So let's say we're looking at an electorate of 2,000,000 voters in Virginia this year. With Bob McDonnell leading 51-37 that puts him at 1,020,000 and Creigh Deeds at 740,000 with 240,000 undecided. Let's go ahead and give two thirds of the undecideds to Deeds (since proportionally two thirds of them approve of Barack Obama's job performance). That puts McDonnell at 1.1 million votes and Deeds at 900,000 as of today.
There are two ways for Deeds to make up that gap. Convince folks who aren't currently planning to turn out to do so, or get folks currently planning to vote for McDonnell to change their minds.
Barack Obama's support is surely going to help Deeds on that first front, but it's asking an awful lot for his star power to bring out an extra 200,000 Democratic voters.

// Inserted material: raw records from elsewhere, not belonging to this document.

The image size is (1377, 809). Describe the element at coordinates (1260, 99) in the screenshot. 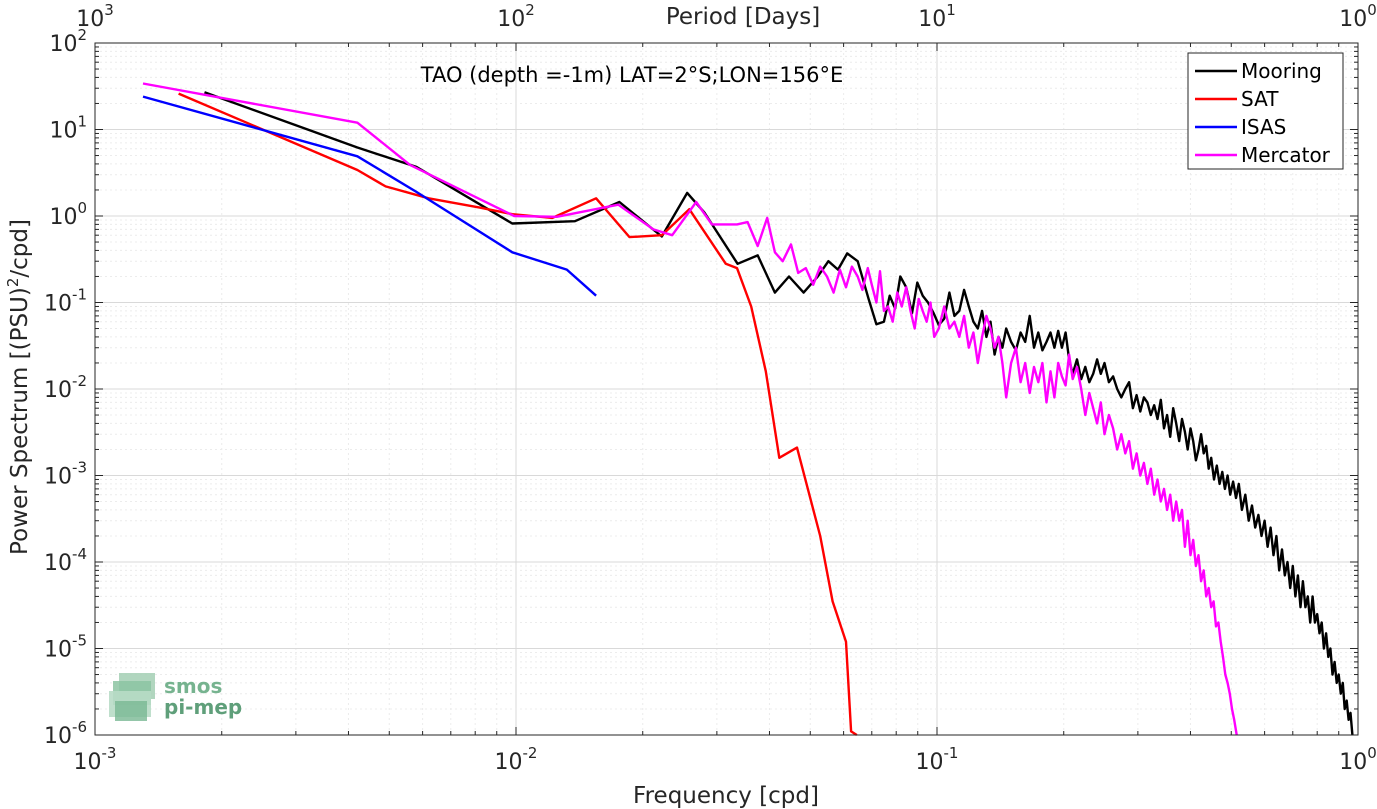

I see `legend-label-sat: SAT` at that location.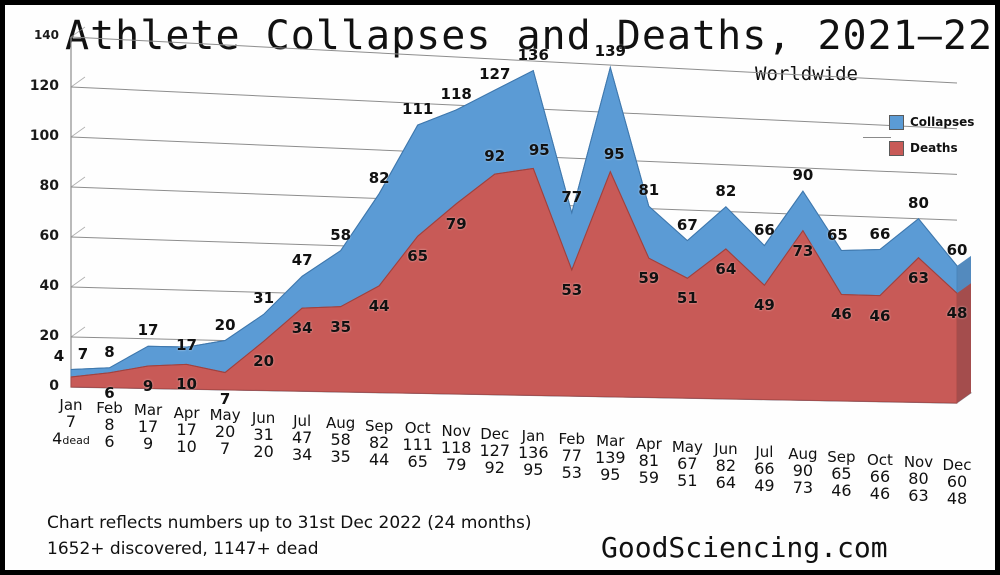 This screenshot has height=575, width=1000. What do you see at coordinates (302, 454) in the screenshot?
I see `x-axis-deaths-value: 34` at bounding box center [302, 454]. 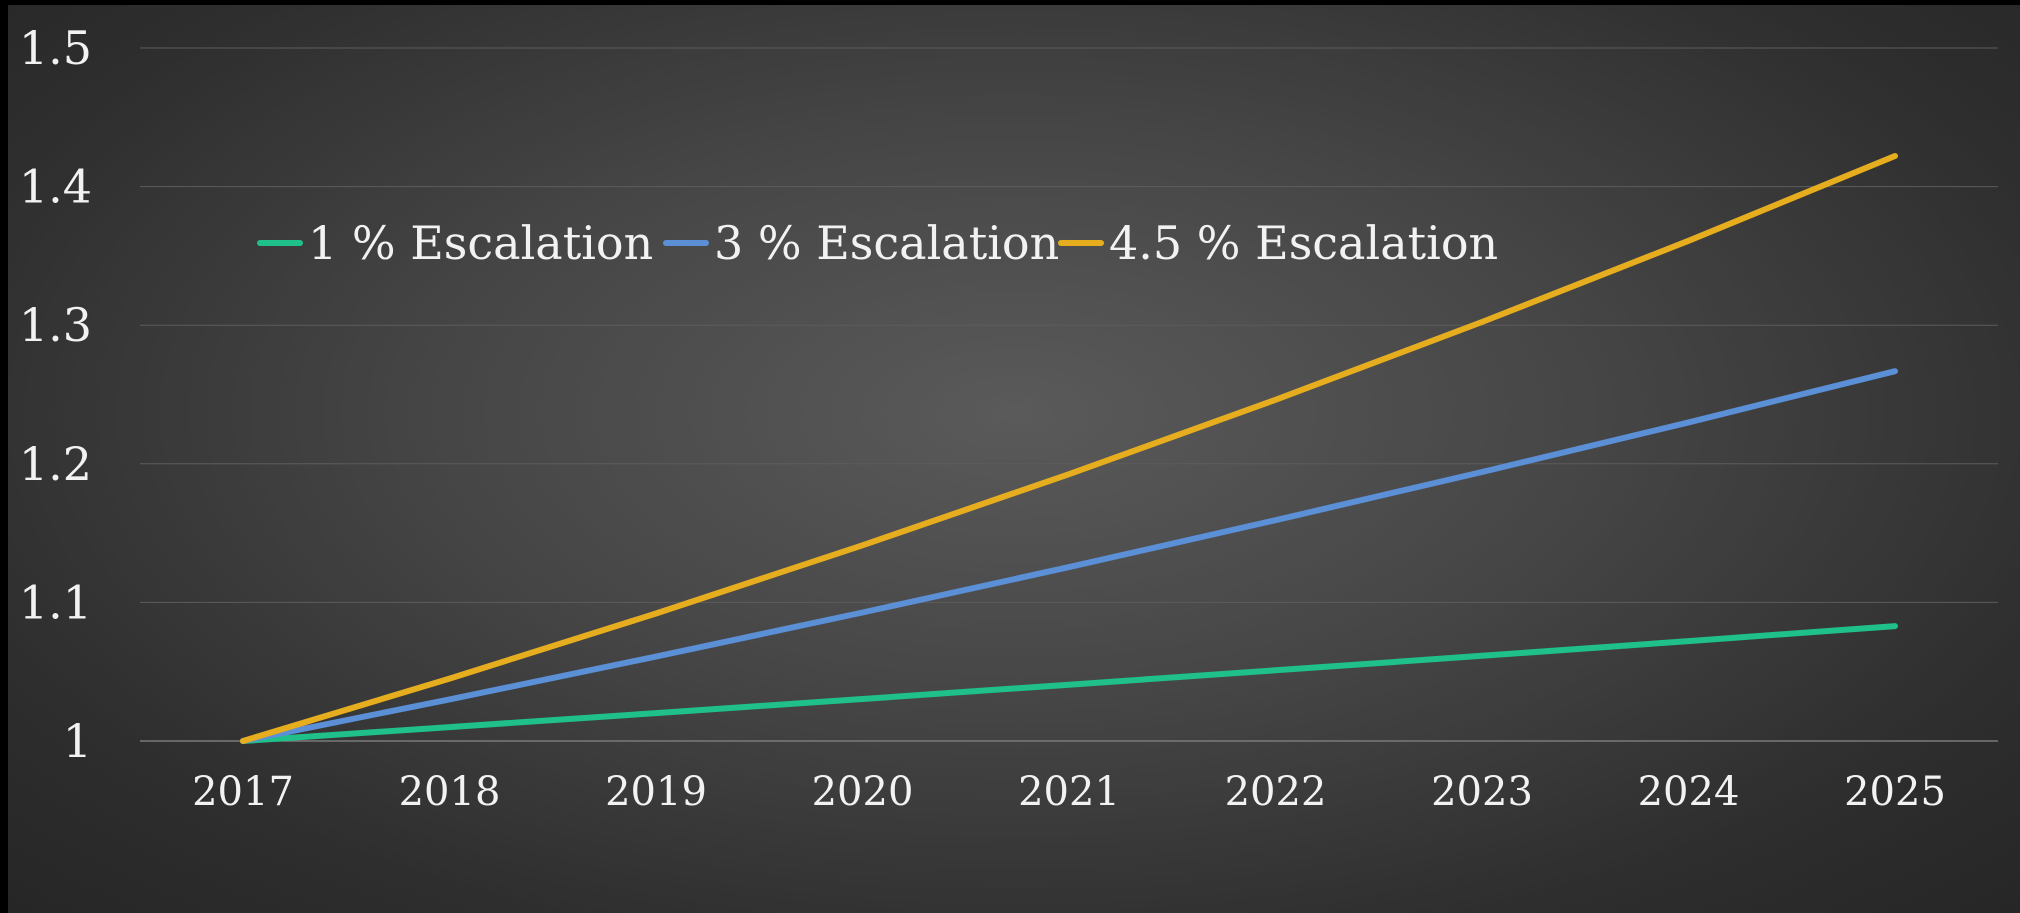 What do you see at coordinates (480, 243) in the screenshot?
I see `legend-label: 1 % Escalation` at bounding box center [480, 243].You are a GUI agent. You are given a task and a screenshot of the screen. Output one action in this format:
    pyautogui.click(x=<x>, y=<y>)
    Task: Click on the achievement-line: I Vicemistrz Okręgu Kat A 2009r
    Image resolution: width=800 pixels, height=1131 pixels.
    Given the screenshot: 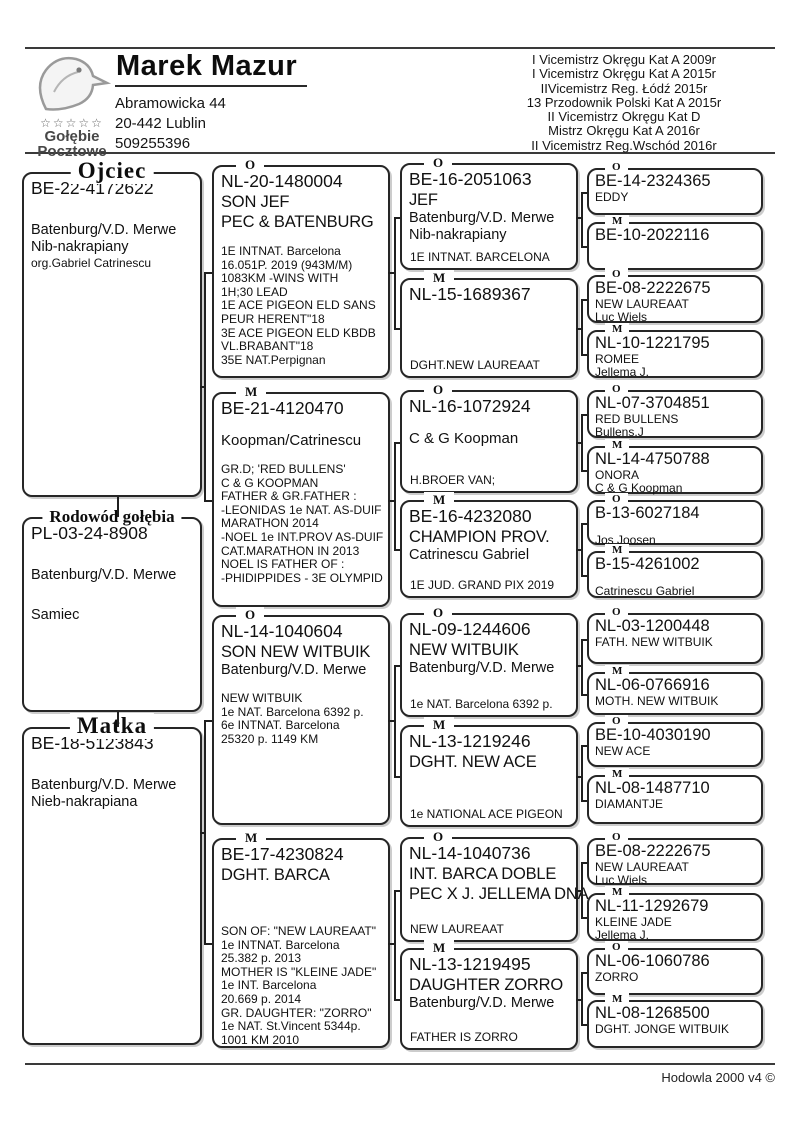 What is the action you would take?
    pyautogui.click(x=624, y=60)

That means Deeds has to win over a decent number of folks planning to vote for McDonnell who are going to vote, whoever they vote for. That means he needs to get the votes of folks who don't like what Barack Obama's doing as President. And it seems like the most logical group of Obama disapproving potential supporters are those in his part of the state- 'Deeds Country'- where he's been touring in the last week. He can speak to those voters as one of them, and hope that common regional background can help overcome their conservative leanings or distrust of the President.
If you convince folks who aren't inclined to vote to come out and support you you're at +1 in making up that 200,000 voter gap. If you can convince folks who are definitely going to turn out but are currently planning to vote for McDonnell you're at +2 in making up that 200,000 voter gap because you're subtracting one from his column while adding one to yours.
Right now Deeds is trailing 52-35 among likely voters who have a positive opinion of both him and McDonnell- and those folks live disproportionately in Deeds Country. If this is going to be a Republican electorate he needs to turn that number among the candidates' mutual admirers on its head. There's no doubt he has work to do shoring up the base in more populous, more Democratic parts of the state but if he doesn't make more in roads with conservative leaning independents and some Republicans in his part of the state, increasing enthusiasm for himself in NoVa and Tidewater isn't going to be enough.
So was this tour worth a week of his time three months out from the election? I'm inclined to think yes if it helps to counteract the problems I've outlined here.